Galli della Loggia, evidentemente, non la pensa così, perché la denuncia di Schiavone guarda al presente con gli occhi del passato, ma non se la prende più di tanto. In fondo Schivane, pur dando una spiegazione inesatta del fenomeno, e attribuendogli una connotazione negativa, che se ne renda conto o meno ha registrato un dato di fatto: la Chiesa è diventata l’unica “agenzia” che, almeno in Italia, si sforza di rappresentare il bisogno di dare risposte adeguate alle sfide del nostro tempo. Questo spiega Giuliano Ferrara, Marcello Pera e gli altri “atei devoti.” E questo spiega altresì come tanti cattolici che avevano fatto della propria “laicità” culturale e politica una questione di principio, oggi si sentano traditi da quella cultura laica che avevano imparato non solo a rispettare profondamente, ma ad amare e a sentire “propria.”

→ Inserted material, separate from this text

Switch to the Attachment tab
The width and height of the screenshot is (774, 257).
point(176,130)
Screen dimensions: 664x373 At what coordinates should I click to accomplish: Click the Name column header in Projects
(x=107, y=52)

Morale: lista o non lista, che Ferrara vada solo o sia dentro o collaterale a qualcosa, importa relativamente poco. Quel che conta è che ha capito ciò che altri non sospettano neppure. Quasi altrettanto si può dire per quanto concerne le appartenenze politiche dei credenti: se uno deve assolutamente scegliere tra le “pretese” di Dio e quelle, così spesso contrapposte, della propria (ex)parte politica (che non è lo stesso che dire "lo Stato"), finisce per prendere l’unica decisione sensata … E poi lasciamo pure che lo chiamino neoguelfismo o come pare a loro. La cosa interessa ancor meno del dilemma liste o non liste.